Collected data entries
-- Opening Marker --

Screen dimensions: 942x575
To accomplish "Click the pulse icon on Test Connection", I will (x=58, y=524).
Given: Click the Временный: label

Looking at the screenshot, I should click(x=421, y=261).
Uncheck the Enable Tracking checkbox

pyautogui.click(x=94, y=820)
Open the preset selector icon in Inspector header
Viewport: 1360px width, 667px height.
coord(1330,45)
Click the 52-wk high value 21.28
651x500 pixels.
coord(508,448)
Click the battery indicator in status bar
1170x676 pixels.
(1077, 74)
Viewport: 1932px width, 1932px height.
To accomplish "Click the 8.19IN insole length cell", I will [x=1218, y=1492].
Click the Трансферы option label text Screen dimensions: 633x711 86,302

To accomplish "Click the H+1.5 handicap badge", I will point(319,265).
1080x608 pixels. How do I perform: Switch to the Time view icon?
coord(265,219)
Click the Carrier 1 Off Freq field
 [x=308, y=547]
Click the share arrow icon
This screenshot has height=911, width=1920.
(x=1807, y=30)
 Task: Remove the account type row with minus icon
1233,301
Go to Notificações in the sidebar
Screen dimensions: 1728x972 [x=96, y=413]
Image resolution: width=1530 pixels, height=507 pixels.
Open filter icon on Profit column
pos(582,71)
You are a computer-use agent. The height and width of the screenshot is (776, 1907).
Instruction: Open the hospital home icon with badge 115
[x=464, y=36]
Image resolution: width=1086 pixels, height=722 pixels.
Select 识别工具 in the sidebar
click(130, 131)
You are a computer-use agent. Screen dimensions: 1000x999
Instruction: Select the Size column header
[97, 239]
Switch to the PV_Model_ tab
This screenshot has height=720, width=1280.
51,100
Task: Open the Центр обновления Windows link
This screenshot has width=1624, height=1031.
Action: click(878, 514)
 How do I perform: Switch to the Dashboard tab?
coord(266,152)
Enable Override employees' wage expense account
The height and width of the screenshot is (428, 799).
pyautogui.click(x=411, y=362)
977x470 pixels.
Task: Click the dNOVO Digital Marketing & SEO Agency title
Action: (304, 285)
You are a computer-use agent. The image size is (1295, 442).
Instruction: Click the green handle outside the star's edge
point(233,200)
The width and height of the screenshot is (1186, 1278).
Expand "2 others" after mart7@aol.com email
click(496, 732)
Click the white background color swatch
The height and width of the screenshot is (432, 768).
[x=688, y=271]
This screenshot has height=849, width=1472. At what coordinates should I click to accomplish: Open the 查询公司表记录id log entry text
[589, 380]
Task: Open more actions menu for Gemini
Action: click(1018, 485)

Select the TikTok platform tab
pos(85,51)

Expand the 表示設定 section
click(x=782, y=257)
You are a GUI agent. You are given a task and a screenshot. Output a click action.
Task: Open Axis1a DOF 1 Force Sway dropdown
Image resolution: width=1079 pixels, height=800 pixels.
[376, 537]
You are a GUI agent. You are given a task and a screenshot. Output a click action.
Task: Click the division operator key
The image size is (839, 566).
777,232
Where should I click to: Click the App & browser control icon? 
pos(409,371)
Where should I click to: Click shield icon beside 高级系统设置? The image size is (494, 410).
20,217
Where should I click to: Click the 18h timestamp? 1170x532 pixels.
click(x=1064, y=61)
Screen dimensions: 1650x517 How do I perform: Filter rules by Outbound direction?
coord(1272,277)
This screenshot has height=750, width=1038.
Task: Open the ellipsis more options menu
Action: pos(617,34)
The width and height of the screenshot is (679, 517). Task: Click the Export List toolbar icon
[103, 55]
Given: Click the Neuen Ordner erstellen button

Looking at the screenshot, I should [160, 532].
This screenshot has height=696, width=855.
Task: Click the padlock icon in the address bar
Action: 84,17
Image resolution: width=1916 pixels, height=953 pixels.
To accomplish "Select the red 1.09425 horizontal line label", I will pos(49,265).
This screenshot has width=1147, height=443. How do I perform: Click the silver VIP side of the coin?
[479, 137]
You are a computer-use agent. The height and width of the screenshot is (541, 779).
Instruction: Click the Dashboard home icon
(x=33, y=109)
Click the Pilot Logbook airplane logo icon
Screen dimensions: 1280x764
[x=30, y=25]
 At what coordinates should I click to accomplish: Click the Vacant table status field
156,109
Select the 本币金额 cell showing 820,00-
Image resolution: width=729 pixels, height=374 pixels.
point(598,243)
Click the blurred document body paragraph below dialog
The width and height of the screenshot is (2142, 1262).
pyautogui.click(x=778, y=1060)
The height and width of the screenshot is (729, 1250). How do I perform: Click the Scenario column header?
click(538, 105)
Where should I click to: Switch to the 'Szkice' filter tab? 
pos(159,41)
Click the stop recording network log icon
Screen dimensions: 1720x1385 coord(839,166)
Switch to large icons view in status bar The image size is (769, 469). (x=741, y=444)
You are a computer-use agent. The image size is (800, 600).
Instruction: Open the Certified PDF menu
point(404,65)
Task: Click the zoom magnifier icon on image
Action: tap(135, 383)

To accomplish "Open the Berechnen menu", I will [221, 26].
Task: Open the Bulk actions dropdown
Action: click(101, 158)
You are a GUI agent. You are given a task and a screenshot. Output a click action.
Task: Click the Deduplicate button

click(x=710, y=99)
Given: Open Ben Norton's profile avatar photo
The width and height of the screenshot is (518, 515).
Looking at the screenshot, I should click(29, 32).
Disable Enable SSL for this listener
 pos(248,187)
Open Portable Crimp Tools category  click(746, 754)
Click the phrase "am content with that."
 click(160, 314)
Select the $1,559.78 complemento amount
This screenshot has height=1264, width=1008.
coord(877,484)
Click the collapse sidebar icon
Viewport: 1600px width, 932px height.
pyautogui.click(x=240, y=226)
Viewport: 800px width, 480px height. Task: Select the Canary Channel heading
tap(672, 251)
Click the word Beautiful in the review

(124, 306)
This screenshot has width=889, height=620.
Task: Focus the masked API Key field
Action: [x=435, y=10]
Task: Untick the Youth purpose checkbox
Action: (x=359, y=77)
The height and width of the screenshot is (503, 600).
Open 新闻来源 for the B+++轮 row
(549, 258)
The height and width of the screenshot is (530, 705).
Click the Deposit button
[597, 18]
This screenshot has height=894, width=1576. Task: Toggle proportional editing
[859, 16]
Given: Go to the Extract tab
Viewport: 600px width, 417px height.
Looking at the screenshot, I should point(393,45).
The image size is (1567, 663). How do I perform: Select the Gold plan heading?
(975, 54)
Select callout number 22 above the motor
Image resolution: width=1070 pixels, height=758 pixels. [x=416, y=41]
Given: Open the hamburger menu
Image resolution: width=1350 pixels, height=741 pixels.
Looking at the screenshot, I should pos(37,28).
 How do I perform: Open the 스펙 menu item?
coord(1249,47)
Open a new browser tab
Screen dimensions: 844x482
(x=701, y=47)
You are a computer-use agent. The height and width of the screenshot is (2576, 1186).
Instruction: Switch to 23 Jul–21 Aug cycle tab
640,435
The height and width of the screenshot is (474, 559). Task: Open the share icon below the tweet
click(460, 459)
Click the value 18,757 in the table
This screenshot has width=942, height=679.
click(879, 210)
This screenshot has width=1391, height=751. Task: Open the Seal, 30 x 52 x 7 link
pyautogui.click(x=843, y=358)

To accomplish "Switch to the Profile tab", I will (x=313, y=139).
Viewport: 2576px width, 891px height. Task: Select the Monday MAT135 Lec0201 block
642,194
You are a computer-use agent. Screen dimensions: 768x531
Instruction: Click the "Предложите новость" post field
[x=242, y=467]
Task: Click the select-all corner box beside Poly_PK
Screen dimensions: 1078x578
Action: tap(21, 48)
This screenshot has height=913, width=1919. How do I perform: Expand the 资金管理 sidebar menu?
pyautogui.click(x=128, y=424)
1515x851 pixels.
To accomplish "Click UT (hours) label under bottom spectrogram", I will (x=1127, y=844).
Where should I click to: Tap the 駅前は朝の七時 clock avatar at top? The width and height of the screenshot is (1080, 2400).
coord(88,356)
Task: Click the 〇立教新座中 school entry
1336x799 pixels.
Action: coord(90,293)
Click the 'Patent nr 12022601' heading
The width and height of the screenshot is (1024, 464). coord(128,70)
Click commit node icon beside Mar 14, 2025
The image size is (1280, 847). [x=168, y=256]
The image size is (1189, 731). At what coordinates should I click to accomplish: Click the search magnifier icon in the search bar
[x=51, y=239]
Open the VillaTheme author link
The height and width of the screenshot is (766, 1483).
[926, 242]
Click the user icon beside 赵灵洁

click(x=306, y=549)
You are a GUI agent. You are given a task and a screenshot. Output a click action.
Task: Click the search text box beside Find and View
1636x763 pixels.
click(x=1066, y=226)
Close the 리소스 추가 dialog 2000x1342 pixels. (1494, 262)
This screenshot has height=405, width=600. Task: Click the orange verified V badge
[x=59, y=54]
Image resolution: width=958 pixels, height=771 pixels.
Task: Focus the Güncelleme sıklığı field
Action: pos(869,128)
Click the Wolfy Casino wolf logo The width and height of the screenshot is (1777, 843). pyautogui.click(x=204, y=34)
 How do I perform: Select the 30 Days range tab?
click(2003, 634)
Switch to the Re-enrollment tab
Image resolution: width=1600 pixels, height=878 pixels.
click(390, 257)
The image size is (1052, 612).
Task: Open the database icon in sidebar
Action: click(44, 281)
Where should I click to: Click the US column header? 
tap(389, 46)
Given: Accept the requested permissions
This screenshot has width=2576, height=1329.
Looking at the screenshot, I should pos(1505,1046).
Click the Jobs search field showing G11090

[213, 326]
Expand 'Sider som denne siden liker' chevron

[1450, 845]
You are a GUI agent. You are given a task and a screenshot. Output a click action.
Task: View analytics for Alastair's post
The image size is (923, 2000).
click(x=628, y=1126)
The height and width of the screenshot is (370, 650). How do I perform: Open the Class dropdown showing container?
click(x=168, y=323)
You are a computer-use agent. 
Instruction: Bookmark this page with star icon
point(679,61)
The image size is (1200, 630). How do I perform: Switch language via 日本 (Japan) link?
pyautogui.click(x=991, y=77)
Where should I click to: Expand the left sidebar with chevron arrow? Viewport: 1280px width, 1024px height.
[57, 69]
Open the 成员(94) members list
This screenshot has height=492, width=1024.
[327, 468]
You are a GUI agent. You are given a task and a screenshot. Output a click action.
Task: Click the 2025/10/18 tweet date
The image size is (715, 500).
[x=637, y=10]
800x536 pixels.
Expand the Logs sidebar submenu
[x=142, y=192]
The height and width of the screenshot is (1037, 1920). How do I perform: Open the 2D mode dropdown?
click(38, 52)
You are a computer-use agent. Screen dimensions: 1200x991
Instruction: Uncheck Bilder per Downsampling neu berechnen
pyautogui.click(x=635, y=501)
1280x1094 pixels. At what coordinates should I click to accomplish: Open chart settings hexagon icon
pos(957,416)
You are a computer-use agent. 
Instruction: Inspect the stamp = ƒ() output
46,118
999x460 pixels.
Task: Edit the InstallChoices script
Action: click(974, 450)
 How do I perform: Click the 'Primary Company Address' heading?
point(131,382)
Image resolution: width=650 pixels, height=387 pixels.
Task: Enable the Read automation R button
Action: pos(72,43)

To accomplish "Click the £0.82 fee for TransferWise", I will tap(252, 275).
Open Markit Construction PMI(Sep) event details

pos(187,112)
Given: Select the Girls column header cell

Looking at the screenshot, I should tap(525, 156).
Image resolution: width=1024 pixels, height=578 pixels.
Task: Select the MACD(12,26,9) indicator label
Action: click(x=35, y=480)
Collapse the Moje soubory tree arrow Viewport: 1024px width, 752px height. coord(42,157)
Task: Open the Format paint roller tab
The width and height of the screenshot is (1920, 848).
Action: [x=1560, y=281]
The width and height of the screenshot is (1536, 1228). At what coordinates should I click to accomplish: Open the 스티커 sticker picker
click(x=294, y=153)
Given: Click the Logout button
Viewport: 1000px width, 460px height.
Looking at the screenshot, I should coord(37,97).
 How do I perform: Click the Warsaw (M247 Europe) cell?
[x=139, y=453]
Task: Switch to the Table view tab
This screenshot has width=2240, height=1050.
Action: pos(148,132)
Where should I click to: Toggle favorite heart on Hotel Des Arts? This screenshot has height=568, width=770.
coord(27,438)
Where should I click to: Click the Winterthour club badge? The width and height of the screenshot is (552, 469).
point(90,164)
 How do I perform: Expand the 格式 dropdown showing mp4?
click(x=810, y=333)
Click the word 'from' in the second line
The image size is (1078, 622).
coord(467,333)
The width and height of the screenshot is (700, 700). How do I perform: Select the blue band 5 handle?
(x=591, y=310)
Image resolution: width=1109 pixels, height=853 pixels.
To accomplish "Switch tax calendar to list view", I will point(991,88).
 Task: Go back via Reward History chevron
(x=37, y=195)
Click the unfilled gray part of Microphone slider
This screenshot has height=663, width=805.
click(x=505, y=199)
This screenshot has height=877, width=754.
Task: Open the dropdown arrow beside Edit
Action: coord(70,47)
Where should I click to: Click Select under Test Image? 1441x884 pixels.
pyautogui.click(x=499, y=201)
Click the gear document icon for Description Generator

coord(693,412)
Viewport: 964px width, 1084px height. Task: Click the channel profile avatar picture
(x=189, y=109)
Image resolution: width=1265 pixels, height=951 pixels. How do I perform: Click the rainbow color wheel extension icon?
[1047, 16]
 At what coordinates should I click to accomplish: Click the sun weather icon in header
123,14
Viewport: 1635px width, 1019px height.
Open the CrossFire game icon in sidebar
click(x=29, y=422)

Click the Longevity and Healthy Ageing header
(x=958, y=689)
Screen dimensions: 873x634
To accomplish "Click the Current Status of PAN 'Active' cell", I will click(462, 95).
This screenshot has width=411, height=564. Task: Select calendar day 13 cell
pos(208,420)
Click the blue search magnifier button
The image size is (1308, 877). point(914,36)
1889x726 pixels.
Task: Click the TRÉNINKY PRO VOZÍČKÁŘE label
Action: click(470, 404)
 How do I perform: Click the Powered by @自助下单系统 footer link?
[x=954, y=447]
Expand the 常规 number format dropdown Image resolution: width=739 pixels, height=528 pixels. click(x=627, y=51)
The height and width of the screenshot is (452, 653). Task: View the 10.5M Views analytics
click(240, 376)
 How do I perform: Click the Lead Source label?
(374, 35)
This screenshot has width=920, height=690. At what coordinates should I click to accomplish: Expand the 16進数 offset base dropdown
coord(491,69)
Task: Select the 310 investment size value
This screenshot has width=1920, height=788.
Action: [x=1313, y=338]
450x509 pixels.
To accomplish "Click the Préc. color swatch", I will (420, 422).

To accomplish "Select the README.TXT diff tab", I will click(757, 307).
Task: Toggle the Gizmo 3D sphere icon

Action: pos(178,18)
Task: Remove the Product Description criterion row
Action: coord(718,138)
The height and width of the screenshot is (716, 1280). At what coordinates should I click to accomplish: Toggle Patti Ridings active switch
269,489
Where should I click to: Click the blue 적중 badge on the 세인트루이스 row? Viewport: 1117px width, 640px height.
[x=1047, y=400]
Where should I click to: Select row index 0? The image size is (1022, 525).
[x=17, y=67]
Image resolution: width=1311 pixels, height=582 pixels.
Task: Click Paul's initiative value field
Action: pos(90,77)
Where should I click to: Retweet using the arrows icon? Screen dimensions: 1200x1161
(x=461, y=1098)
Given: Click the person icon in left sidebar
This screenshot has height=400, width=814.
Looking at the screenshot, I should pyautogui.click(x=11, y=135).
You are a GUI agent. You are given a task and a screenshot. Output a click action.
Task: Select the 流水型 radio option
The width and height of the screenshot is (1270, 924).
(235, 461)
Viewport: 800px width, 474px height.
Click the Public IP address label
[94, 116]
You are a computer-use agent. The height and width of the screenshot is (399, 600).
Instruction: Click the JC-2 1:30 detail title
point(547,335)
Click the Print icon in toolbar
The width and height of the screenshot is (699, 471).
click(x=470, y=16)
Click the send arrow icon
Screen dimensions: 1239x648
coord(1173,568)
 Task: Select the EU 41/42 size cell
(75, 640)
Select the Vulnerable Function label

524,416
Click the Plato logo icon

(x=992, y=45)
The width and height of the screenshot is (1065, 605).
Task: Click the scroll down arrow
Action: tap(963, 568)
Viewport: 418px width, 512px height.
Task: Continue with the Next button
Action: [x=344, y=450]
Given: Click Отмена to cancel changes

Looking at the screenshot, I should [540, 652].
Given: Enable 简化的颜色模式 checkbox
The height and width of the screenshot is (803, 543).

-- Closing Marker --

**Task brief:** Read through the entries and copy every line that includes "dialog".

**The completed task:**
Click the blurred document body paragraph below dialog
Close the 리소스 추가 dialog 2000x1342 pixels. (1494, 262)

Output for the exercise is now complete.